Chalk is worth booking if you want a genuinely seasonal, estate-grown meal in a converted barn with one of West Sussex's better wine lists attached. The Michelin Plate (2025) confirms the kitchen is cooking at a level above the ££ price point, and the Wiston Estate setting adds context you won't find at a high-street restaurant. Book for a Friday or Saturday evening if you want the full Estate Dinner format; lunch is à la carte and works equally well for a lower-commitment visit. Booking is easy relative to comparably credentialed spots, which makes this a practical choice for food-focused travellers passing through the South Downs.
Chalk sits inside a restored 18th-century threshing barn on the Wiston Estate, a working winery in the West Sussex countryside near Pulborough. The dining room has the proportions you'd expect from a barn conversion: soaring ceilings with exposed roof timbers, whitewashed walls hung with original artwork, and pendant lamps that bring the scale down to something more intimate at table level. It is a large, light-filled space, but the layout is considered enough that it doesn't feel impersonal. For anyone who finds city restaurants noisy and compressed, this room is a genuine counterargument.
The estate's chalk soil, which names the restaurant, is the same terroir responsible for the Wiston sparkling wines poured alongside your meal. That connection between what's growing outside and what arrives on the plate is the central logic of the whole operation. The kitchen draws on a walled kitchen garden on the estate as well as foraged ingredients from the surrounding land, which means the menu shifts meaningfully with the seasons rather than making cosmetic adjustments. This is a real operational constraint, not a marketing position, and it shows in the specificity of what gets served.
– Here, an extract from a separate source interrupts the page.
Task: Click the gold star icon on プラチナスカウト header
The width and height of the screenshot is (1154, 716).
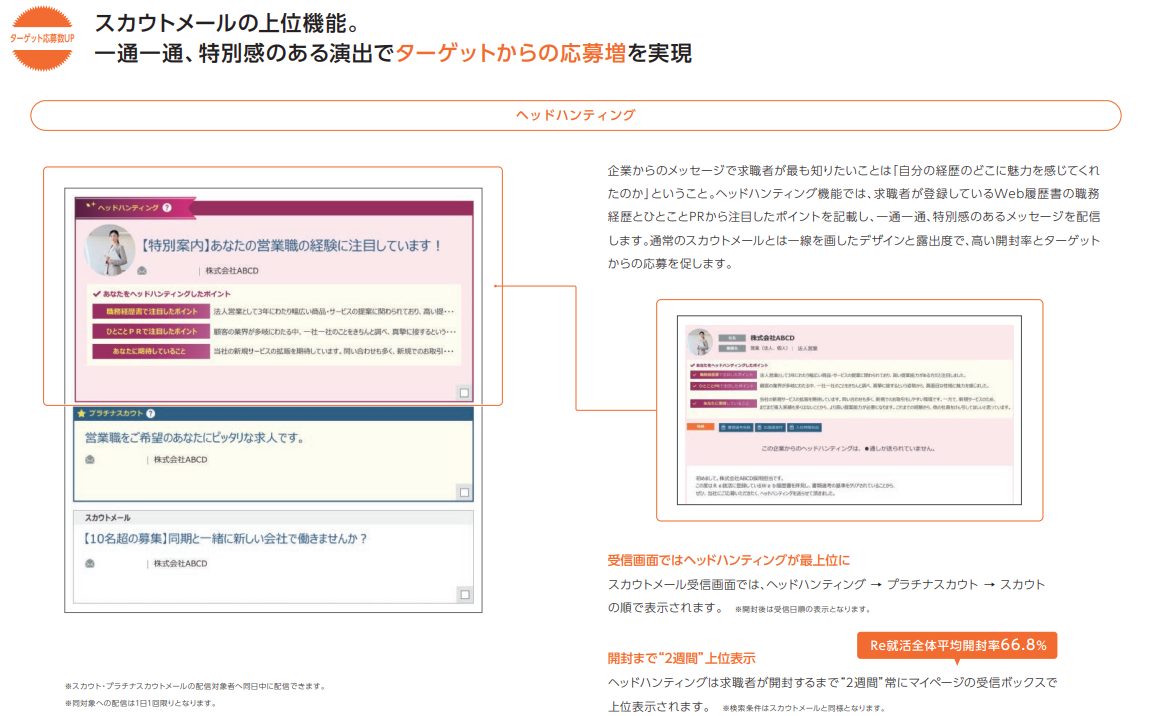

The kitchen is now run by Jordan Powell, who stepped up after Tom Kemble's departure. The cooking remains in the same register: direct, seasonal, and built around produce rather than technique for its own sake. Focaccia baked in-house with cultured butter opens proceedings, and the menu moves through starters and mains that keep the accent on local sourcing — South Coast fish, estate vegetables, Sussex meat. Desserts make use of foraged aromatics like meadowsweet and lemon verbena. None of this is complicated cooking, but it is precise, and the restraint is a feature rather than a limitation.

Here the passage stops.